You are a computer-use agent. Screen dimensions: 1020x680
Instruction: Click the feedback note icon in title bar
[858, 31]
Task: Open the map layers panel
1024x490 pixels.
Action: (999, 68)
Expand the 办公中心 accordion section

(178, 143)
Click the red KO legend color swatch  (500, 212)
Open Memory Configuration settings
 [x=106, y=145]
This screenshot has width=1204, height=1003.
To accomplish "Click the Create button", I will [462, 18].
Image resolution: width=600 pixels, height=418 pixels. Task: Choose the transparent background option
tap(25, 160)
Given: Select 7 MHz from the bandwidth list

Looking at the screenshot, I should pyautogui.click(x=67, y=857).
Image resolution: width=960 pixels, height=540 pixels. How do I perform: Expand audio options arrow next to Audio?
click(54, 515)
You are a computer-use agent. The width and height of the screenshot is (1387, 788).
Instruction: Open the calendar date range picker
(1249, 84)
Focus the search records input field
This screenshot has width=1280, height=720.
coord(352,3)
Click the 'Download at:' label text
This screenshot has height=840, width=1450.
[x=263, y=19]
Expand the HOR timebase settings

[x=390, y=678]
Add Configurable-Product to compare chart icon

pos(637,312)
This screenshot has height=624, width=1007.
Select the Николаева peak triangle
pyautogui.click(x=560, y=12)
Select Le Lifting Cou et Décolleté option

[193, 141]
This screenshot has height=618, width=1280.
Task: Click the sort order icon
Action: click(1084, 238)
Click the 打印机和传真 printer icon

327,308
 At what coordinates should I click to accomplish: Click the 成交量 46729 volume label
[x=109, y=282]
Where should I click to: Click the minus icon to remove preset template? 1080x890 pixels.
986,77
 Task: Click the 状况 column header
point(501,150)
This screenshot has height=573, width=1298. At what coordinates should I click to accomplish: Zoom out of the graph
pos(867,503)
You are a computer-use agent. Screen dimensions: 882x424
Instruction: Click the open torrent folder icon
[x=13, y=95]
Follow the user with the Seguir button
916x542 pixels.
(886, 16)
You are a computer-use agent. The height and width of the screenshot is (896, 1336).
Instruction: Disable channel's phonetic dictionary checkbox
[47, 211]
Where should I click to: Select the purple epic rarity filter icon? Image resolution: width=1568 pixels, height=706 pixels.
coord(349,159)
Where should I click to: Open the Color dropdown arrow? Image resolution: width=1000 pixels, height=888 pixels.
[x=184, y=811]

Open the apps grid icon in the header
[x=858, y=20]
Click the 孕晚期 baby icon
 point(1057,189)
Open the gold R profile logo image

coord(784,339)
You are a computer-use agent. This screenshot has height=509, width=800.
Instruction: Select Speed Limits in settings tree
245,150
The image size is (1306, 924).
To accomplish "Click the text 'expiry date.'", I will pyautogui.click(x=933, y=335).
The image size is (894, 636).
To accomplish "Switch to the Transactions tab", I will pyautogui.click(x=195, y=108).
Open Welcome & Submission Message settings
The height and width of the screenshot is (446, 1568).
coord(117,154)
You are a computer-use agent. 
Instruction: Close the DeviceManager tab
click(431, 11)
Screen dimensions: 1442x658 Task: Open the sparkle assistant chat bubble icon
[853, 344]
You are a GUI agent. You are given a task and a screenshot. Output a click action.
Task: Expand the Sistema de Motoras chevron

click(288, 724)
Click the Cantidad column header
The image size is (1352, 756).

######

Required action: Every line of the material must be returned exactly as it appears.

Solved problem:
You are a computer-use agent. Screen dimensions: 1020x680
Instruction: Click the feedback note icon in title bar
[858, 31]
Task: Open the map layers panel
1024x490 pixels.
Action: (999, 68)
Expand the 办公中心 accordion section

(178, 143)
Click the red KO legend color swatch  (500, 212)
Open Memory Configuration settings
 [x=106, y=145]
This screenshot has width=1204, height=1003.
To accomplish "Click the Create button", I will [462, 18].
Image resolution: width=600 pixels, height=418 pixels. Task: Choose the transparent background option
tap(25, 160)
Given: Select 7 MHz from the bandwidth list

Looking at the screenshot, I should pyautogui.click(x=67, y=857).
Image resolution: width=960 pixels, height=540 pixels. How do I perform: Expand audio options arrow next to Audio?
click(54, 515)
You are a computer-use agent. The width and height of the screenshot is (1387, 788).
Instruction: Open the calendar date range picker
(1249, 84)
Focus the search records input field
This screenshot has width=1280, height=720.
coord(352,3)
Click the 'Download at:' label text
This screenshot has height=840, width=1450.
[x=263, y=19]
Expand the HOR timebase settings

[x=390, y=678]
Add Configurable-Product to compare chart icon

pos(637,312)
This screenshot has height=624, width=1007.
Select the Николаева peak triangle
pyautogui.click(x=560, y=12)
Select Le Lifting Cou et Décolleté option

[193, 141]
This screenshot has height=618, width=1280.
Task: Click the sort order icon
Action: click(1084, 238)
Click the 打印机和传真 printer icon

327,308
 At what coordinates should I click to accomplish: Click the 成交量 46729 volume label
[x=109, y=282]
Where should I click to: Click the minus icon to remove preset template? 1080x890 pixels.
986,77
 Task: Click the 状况 column header
point(501,150)
This screenshot has height=573, width=1298. At what coordinates should I click to accomplish: Zoom out of the graph
pos(867,503)
You are a computer-use agent. Screen dimensions: 882x424
Instruction: Click the open torrent folder icon
[x=13, y=95]
Follow the user with the Seguir button
916x542 pixels.
(886, 16)
You are a computer-use agent. The height and width of the screenshot is (896, 1336).
Instruction: Disable channel's phonetic dictionary checkbox
[47, 211]
Where should I click to: Select the purple epic rarity filter icon? Image resolution: width=1568 pixels, height=706 pixels.
coord(349,159)
Where should I click to: Open the Color dropdown arrow? Image resolution: width=1000 pixels, height=888 pixels.
[x=184, y=811]

Open the apps grid icon in the header
[x=858, y=20]
Click the 孕晚期 baby icon
 point(1057,189)
Open the gold R profile logo image

coord(784,339)
You are a computer-use agent. This screenshot has height=509, width=800.
Instruction: Select Speed Limits in settings tree
245,150
The image size is (1306, 924).
To accomplish "Click the text 'expiry date.'", I will pyautogui.click(x=933, y=335).
The image size is (894, 636).
To accomplish "Switch to the Transactions tab", I will pyautogui.click(x=195, y=108).
Open Welcome & Submission Message settings
The height and width of the screenshot is (446, 1568).
coord(117,154)
You are a computer-use agent. 
Instruction: Close the DeviceManager tab
click(431, 11)
Screen dimensions: 1442x658 Task: Open the sparkle assistant chat bubble icon
[853, 344]
You are a GUI agent. You are given a task and a screenshot. Output a click action.
Task: Expand the Sistema de Motoras chevron

click(288, 724)
Click the Cantidad column header
The image size is (1352, 756).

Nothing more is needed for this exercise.